朝晴れエッセー

お守り・1月6日

私の財布の中で聖徳太子の一万円札が37年以上も出番を待っている。

何度も財布が変わり、今ではサイズが合わず4つにたたまれ、折られた線で切れかかっているところを補修もされている。

大学の入学式に合わせて、母と兄が一人暮らしを始める準備を手伝ってくれたその別れ際、母から「何かあったら使いなさい」と手渡された一万円札。

自宅から飛行機を使い何時間もかかる、まるで異国のような地での新しい生活。母にしてみれば、知り合いのいない遠く離れた土地に一人残し、心配とさみしさとで後ろ髪を引かれる思いだったのであろう。

一方、私は大学生活に多少の不安を持ちながらもそれ以上の期待を抱き、また照れと強がりも合わさり、あえて親の心配など察することをしなかった。

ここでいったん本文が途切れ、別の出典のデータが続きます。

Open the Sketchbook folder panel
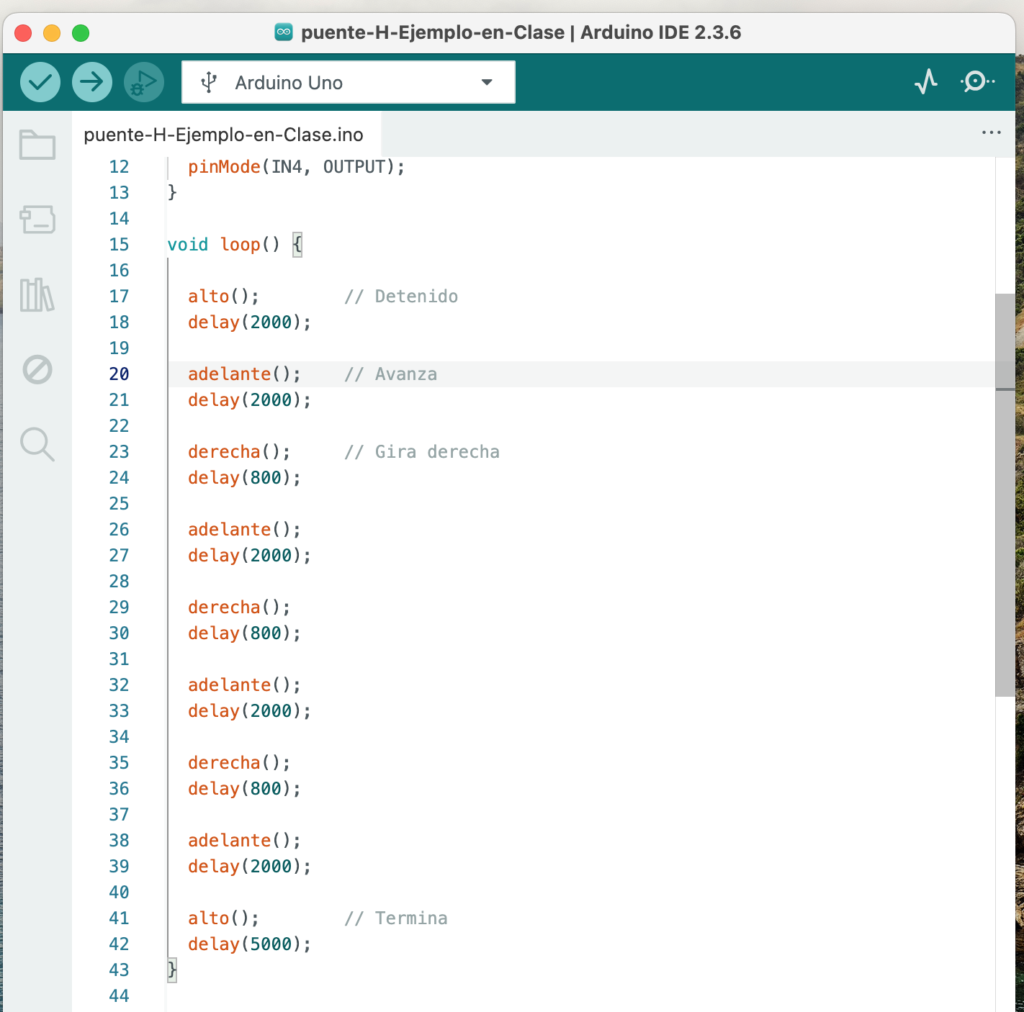Screen dimensions: 1024x1012 tap(37, 146)
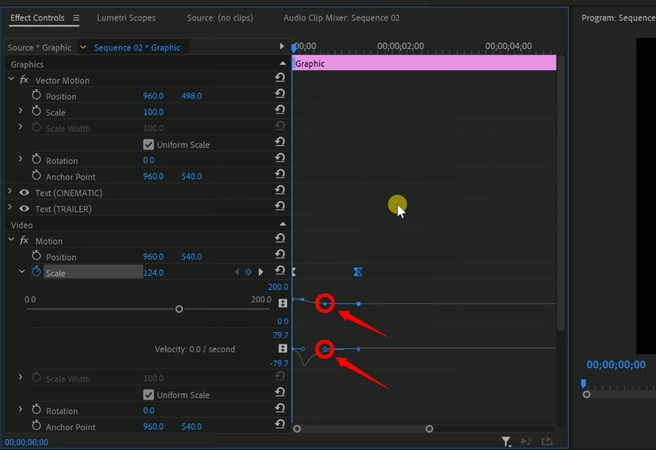Expand the Text (CINEMATIC) properties
Image resolution: width=656 pixels, height=450 pixels.
11,193
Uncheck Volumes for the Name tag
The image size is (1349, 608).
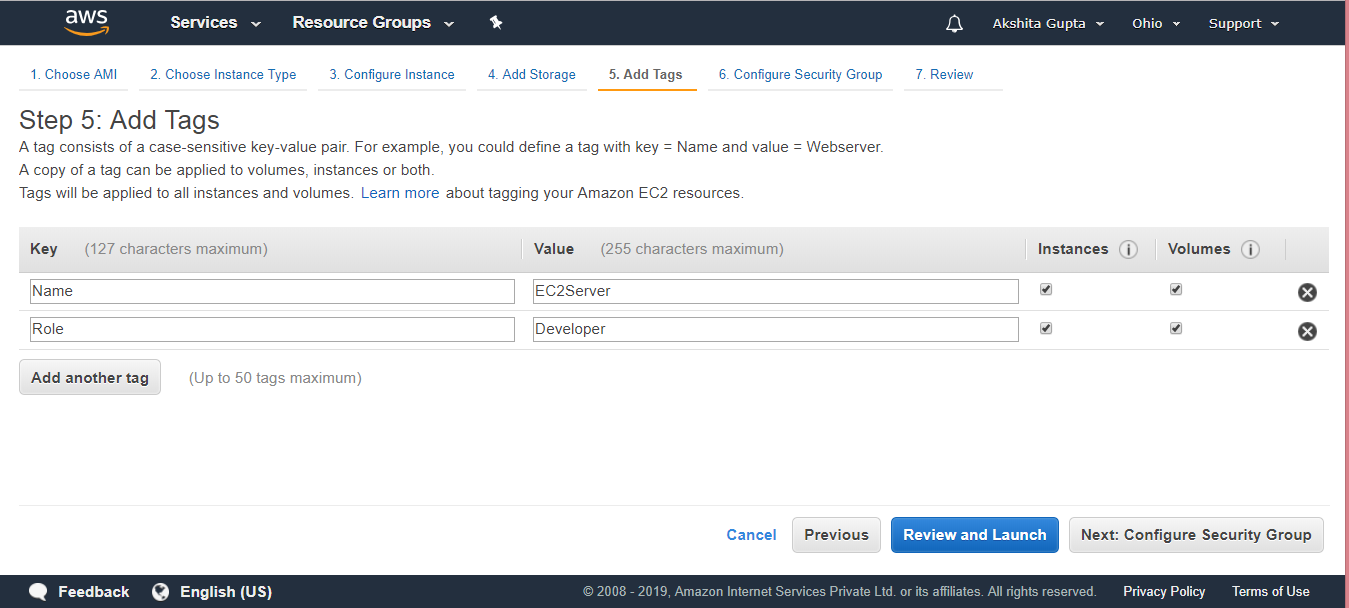tap(1176, 289)
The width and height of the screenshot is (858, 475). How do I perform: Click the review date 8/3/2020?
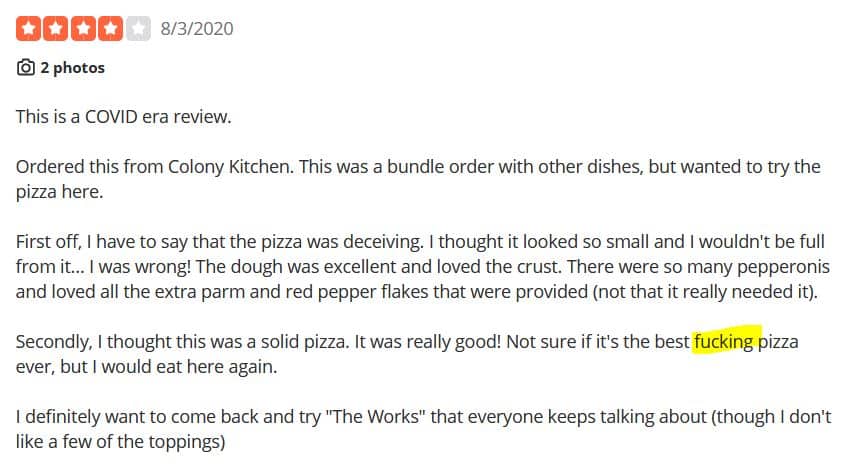(196, 28)
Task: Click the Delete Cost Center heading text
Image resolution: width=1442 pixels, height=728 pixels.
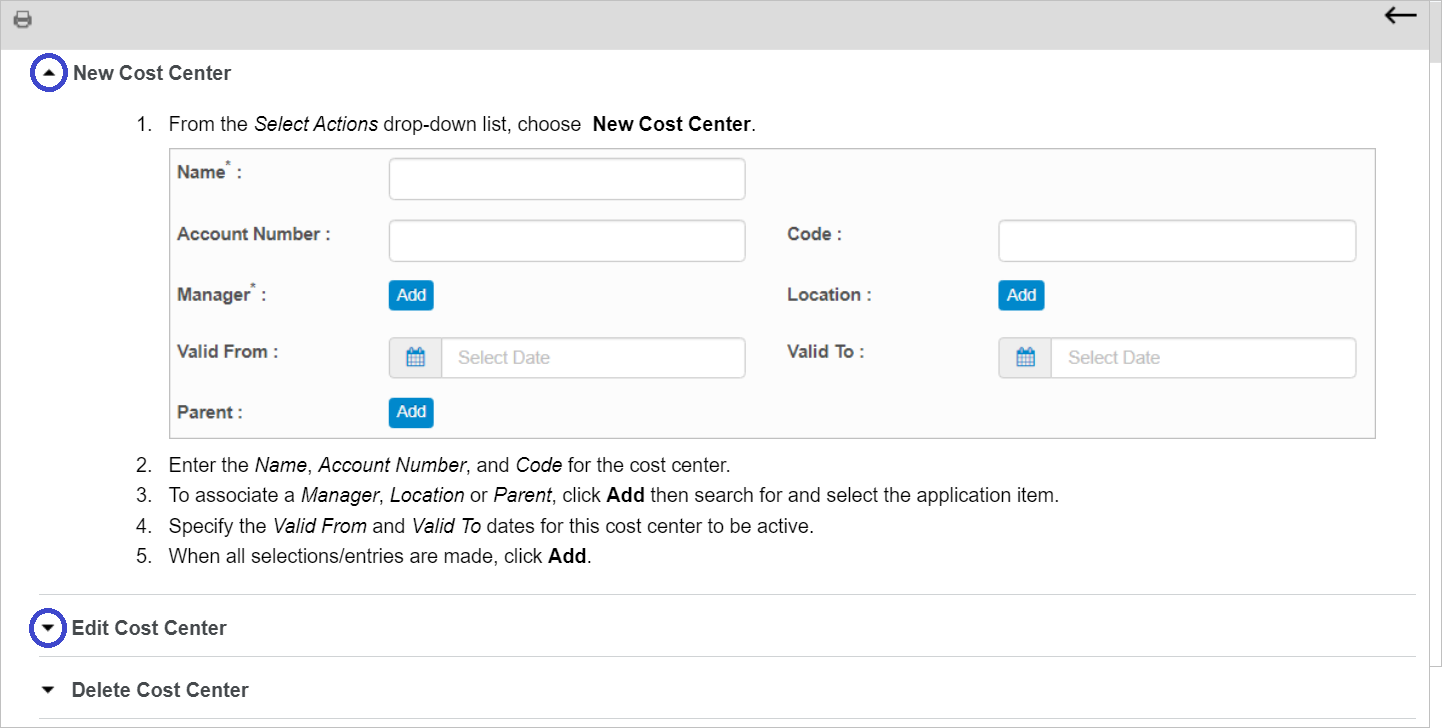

4年間、幸いにも親心のこもった「お守り」を使うほどの「何か」は起きなかった。その後も、使われる機会がないまま一万円札はひっそりとお守りとして、財布に残り続けた。

これまでに、3人の子供が私たち夫婦の元を離れ一人暮らしを始めた。その度ごとに、心配とさみしさを母の気持ちと重ね合わせ、財布の一万円札に「何事もないように」と祈った。

月日が流れ、既に母は他界し、私も定年退職を迎えた。先月には初孫が誕生し、今度は長男が親になる順番となった。

母の記憶とともにある古い一万円札は、今後も出番なく私と家族の幸せを見守り続けることになりそうである。